Les athlètes olympiques russes disqualifiés à cause des «dires d’un informateur», pas du dopage

© Vitaliy Belousov Source: Sputnik

L'Agence mondiale antidopage (AMA) semble être incapable de remplir son devoir, à savoir lutter contre la triche parmi les athlètes, estime Ellis Cashmore, professeur de sociologie et expert du sport à l'Université d'Aston, au Royaume-Uni.

Le Comité international olympique (CIO) affirme que 271 athlètes russes sont admis aux Jeux de Rio suite à un examen final par un comité exécutif.

«271 athlètes de la liste initiale de 389 sportifs formeront l'équipe engagée par le Comité national olympique russe (CNOR)», a annoncé le CIO sur son site web, moins de 24 heures avant la cérémonie d'ouverture des Jeux olympiques de Rio qui se dérouleront du 5 au 21 août.

RT : La majorité de la délégation olympique russe participera aux Jeux de Rio. Cela peut-il être considéré comme une victoire ? Après tout, quelque 100 athlètes ne pourront pas participer.

Ellis Cashmore (E. C.) : Eh bien, pour les athlètes qui y participent, la préparation est loin d’être idéale, car jusqu'à aujourd'hui – soit 24 heures avant l’ouverture des Jeux – ils n’étaient pas sûr de pouvoir y participer.
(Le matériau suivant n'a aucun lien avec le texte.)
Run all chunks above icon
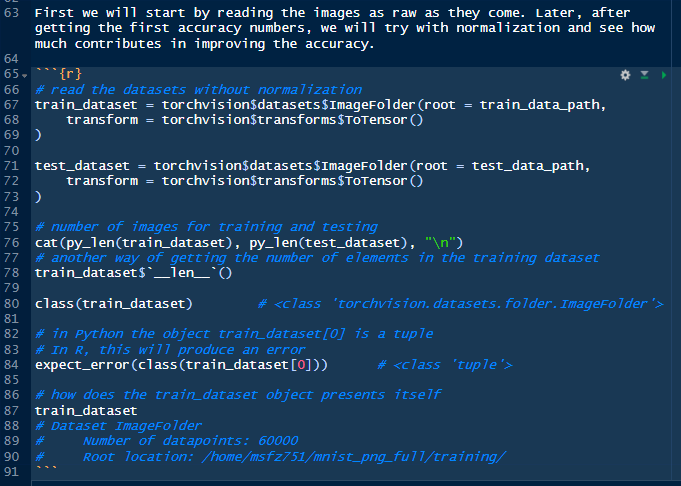This screenshot has width=681, height=486. click(644, 75)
Donc, psychologiquement, ils pourraient être très perturbés, mais je suppose qu'ils seront également reconnaissants d’avoir une chance de gagner une médaille. En ce moment, j’imagine qu’ils ressentent du soulagement.

Le rapport commandé à Richard McLaren par l’AMA a été très laxiste dans la détermination de qui s’est dopé et qui ne l’a pas fait

RT : Le président du CIO a beaucoup parlé du fait qu’il faut être juste vis-à-vis des athlètes «propres». Pensez-vous que ce discours sera bien accueilli, au vu des demandes insistantes de certaines nations et des médias pour une disqualification de l’ensemble de la délégation olympique russe ?

E. C. : Les informations diffusées par ce journal australien sont très intéressantes et permettent de considérer cette affaire sous un angle tout à fait nouveau. Il laisse entendre que le rapport commandé à Richard McLaren par l’AMA a été très laxiste dans la détermination de qui s’est dopé et qui ne l’a pas fait, tout en identifiant mal certains athlètes. Cela a par la suite été aggravé par le fait que la plupart de ses conclusions ont été mal interprétées et par le fait que [la publication de ce rapport] a été si tardive que dans la pratique, le CIO ne pouvait pas réagir de façon positive.

Donc, si l’on essaie d’identifier le responsable de toute cette affaire, il semble que l'AMA a échoué à remplir sa mission, qui consiste à sanctionner les athlètes
qui trichent, les athlètes qui se dopent. Elle ne l'a pas fait. A la place, elle a fait confiance aux paroles d'un lanceur d’alerte, un informateur, et son enquête se base en vérité sur les déclarations d'un informateur, et non pas sur un contrôle antidopage.